Como a distinção, fundamental para economistas, entre variações e níveis (o conceito de marginalidade), bem como os fatos acima relatados podem nos ajudar na análise da situação atual do preço do dólar?

Primeiro, deixando clara a grande diferença que existe entre dizer que a elevação da demanda externa pelas nossas exportações ajudou a valorizar o câmbio (o que é correto) e que ¿o câmbio se valorizou em função da entrada de dólares do balanço comercial¿. Tal diferença fica clara, em particular, quando se observa que o primeiro argumento, marginal, de variação de demanda, se aplica seja quando os saldos comerciais são positivos ou negativos. Por outro lado, como os preços e as quantidades se determinam simultaneamente, dizer que o câmbio se valorizou em razão de saldos comerciais positivos é como dizer que o paciente vítima de atropelamento morreu porque o seu coração deixou de bater. A afirmativa é identicamente correta, mas desprovida de conteúdo informativo. Em particular, não ajuda a vislumbrar o fato de que o câmbio deverá desvalorizar-se quando se reduzir a demanda externa pelos nossos produtos, independentemente de o saldo comercial à época ser positivo ou negativo.

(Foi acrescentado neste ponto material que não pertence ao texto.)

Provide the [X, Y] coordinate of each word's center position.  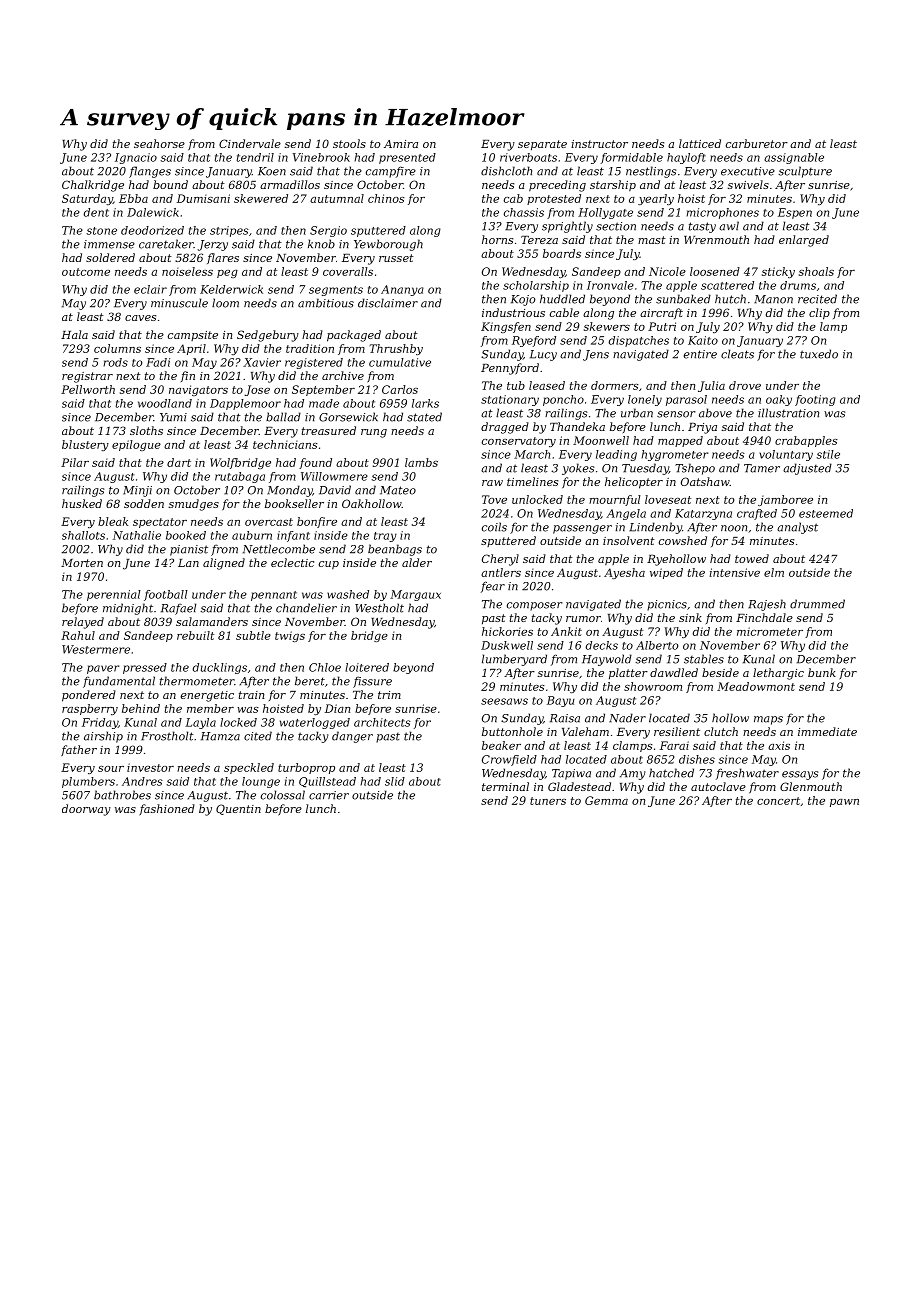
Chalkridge [93, 186]
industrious [513, 312]
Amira [401, 144]
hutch [730, 299]
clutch [721, 731]
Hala [74, 334]
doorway [86, 810]
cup [329, 565]
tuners [548, 801]
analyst [797, 528]
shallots [83, 535]
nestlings [651, 172]
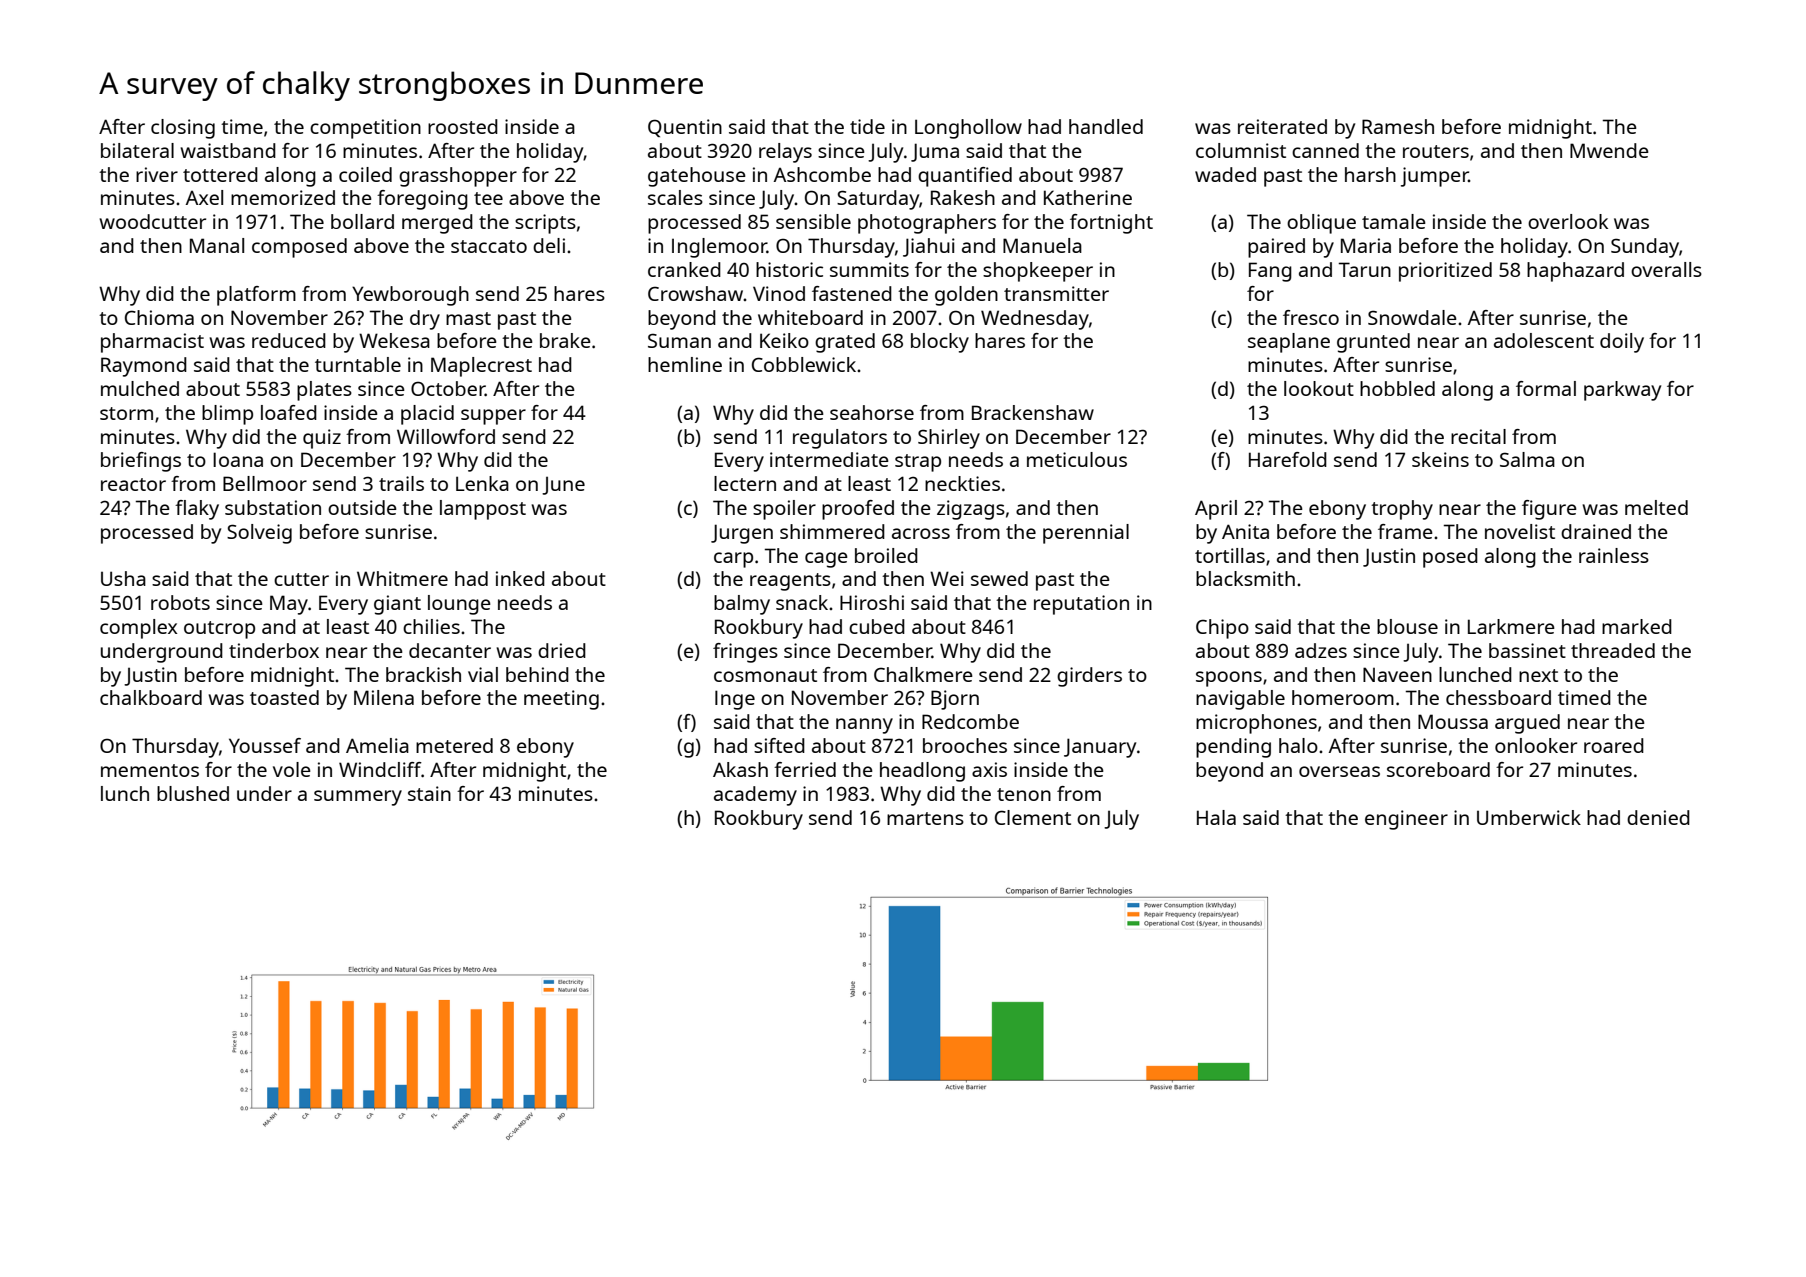 The image size is (1806, 1277). What do you see at coordinates (358, 798) in the image?
I see `summery` at bounding box center [358, 798].
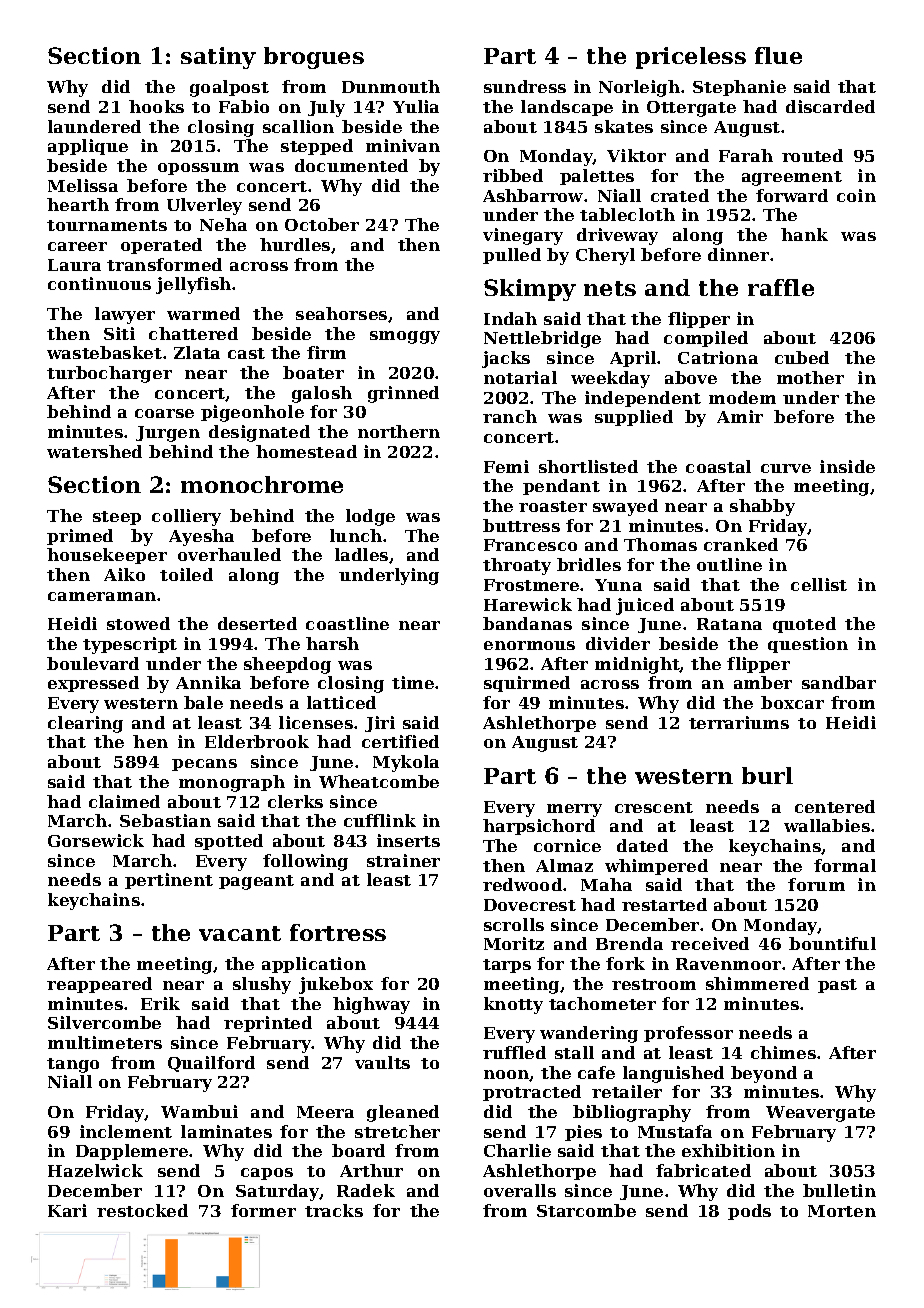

Os exemplos acima, ainda que em circunstâncias diversas das atuais, ajudam a esclarecer o fato de que não é producente tentar inferir se o atual patamar de juros é ou não responsável pela valorização cambial. Sistemas de equações com inúmeras variáveis em geral não são recursivos e, conseqüentemente, não permitem soluções desta forma causal, discursiva. O importante é saber se, de forma macroeconomicamente consistente, o juro pode ou não cair. Isto posto, não há necessidade de trazer à discussão se os fluxos de capitais são positivos ou negativos, ou se o retorno esperado dos investidores está acima ou abaixo de zero. É perda de tempo.

No contexto aqui exposto, em que não se questiona a reposta marginal positiva dos fluxos de capitais aos diferenciais de rendimentos, para afirmar que o câmbio está valorizado em razão dos juros elevados, basta poder admitir que os juros poderiam ser mais baixos, sem que com isso a política de metas de inflação fosse ameaçada. Como para que isto ocorra há a necessidade de medidas complementares na área fiscal, conclui-se que toda esta discussão atual a respeito do reflexo dos juros sobre o câmbio, na verdade, apenas reflete a percepção implícita de cada indivíduo sobre tais medidas complementares serem ou não factíveis.